== Source ==

Our week in the forest...
As I stood amongst the trees, the ‘Forest Folk’ as they are most commonly known, scampered and played around me. They are inventive little people, using sticks and hay to construct dainty nests for some imaginary new chicks that had hatched that very morning. It had been a point of great concern for the Forest Folk that a great forest hen had lost all of her eggs and so they’d quickly rallied around the hen to find all of her lost brood and made a new nest for them all using scavenged items... the forest is a perfect provider for all things.
These Forest Folk are creative and thoughtful too, decorating boxes for their treasure with great care and deliberation, deciding on colours and pictures that matched their desires and interests. Sometimes the art is simply for its own sake, and making mud paintings showed the Forest Folk at their most free, spending long periods deciding over the best marks to make and thoughts that they wished to present on the page.
Finding. 'Tis the season of the humble egg thanks to Easter being just around the corner. The children have engaged with a whole host of different activities this week that have all revolved around eggs in some way. Rachel, a Big Forest Folk, ‘found’ a letter from a hen asking the children to find her eggs that had been blown out of the nest. The children showed compassion towards the hen and, after snack, set off around the meadow to uncover all of the eggs and return them to a basket. They then set about making a new nest for the hen to put the eggs in, finding useful sticks, hay and grasses to line the nest and to be chicken treasure.
Designing. With the outline of an egg on paper, the children had their creative juices flowing as they coloured and designed their own eggs. Some had ambitions beyond their abilities and one egg had ‘Everton’ written across it – the child’s favourite football team! Making their own treasure box was a very popular activity too: it was difficult to gauge whether the children preferred drawing on the outside or filling the inside with all the wondrous things they could find around the forest.
Experimenting. Having plenty of water in the forest means that science can really take a foothold in the children’s learning and development in whatever way they choose. With combined gutters set up, the children marvelled at the way water can flow and they questioned the effectiveness of the pipe system, measuring the water going down, compared to the water that actually reached the bottom. Another pipe, a complete one this time, was suspended at head height for the children and they took turns calling into it to hear how the tube changed the sound. It also made for a superb giant telescope although mostly what was seen through it was a cheeky, smiling face at the other end!

===

» Written tasks
**a)** In the forest week account, why did the children set off around the meadow to collect eggs? Answer in one to three sentences.
**b)** Turn the paragraph of the forest week account that begins "Experimenting. Having plenty of water" into a short bulleted list that keeps its main facts.
**c)** Extend the forest week account from where it stops.

== Data segment ==

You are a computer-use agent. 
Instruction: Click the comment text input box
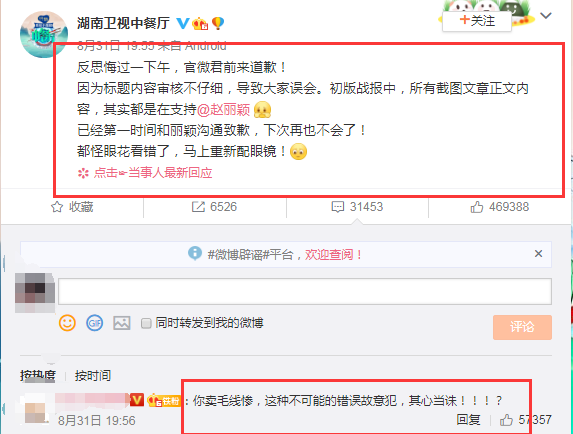point(305,291)
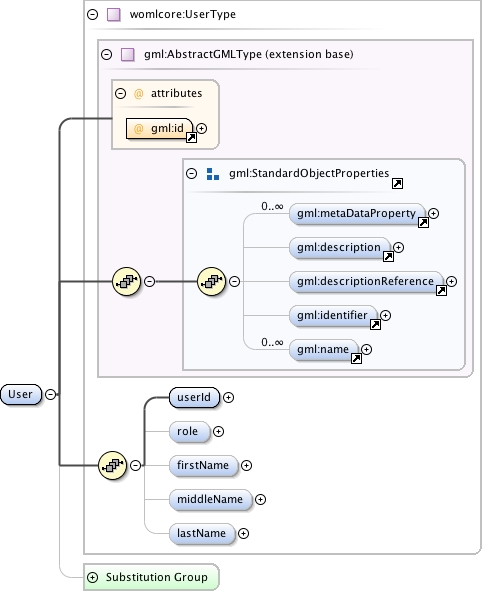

===

» Replies
**a)** Rachel, a Big Forest Folk, had "found" a letter from a hen asking the children to find her eggs, which had been blown out of the nest. The children showed compassion toward the hen and went to uncover all the eggs and return them to a basket.

**b)**
- Plenty of water in the forest lets science take hold in the children's learning, in whatever way they choose.
- With combined gutters set up, the children marveled at how water flows.
- They questioned how effective the pipe system was by measuring the water poured in against the water that reached the bottom.
- A complete pipe hung at head height let them take turns calling into it to hear how the tube changed the sound.
- The pipe also served as a giant telescope, though mostly it showed a cheeky, smiling face at the other end.

**c)**
Rhyming. During key points of the day when all the children are together, songs are often a lovely way to engage everyone and give the children the opportunity to shine in different ways. Our usual pirate song has done the rounds but more and more the children are offering suggestions as to the type of pirate that sings the song: a sad pirate, an angry pirate, a forgetful pirate and a firm favourite, an ant-in-his-pants pirate! Limericks, too, have entered into the circle time with the children and, especially with some of our older holiday campers, there have been brilliant ideas for the limericks (the children’s names, animals, trees, toilets!) as well as offering up some excellent rhyming words for the ends of the lines so that the adults can come up with the limericks quicker: fox, box, clocks and socks being a longer set developed by a child very quickly indeed!
Food in the forest:
Our full April menu can be found on our website HERE
New dinner:
Roast Chicken with cous cous
Whole chickens are roasted in the oven, stuffed with garlic and rubbed all over with extra virgin olive oil, sea salt and pepper. Cooked slowly until the meat is falling off the bones. A tomato and red pepper sauce is cooked slowly on the hob with garlic and plenty of mixed herbs. Then the roasted chicken is mixed with cous cous and the tomato and sweet red pepper sauce poured over the top.
Have a wonderfully sunny weekend!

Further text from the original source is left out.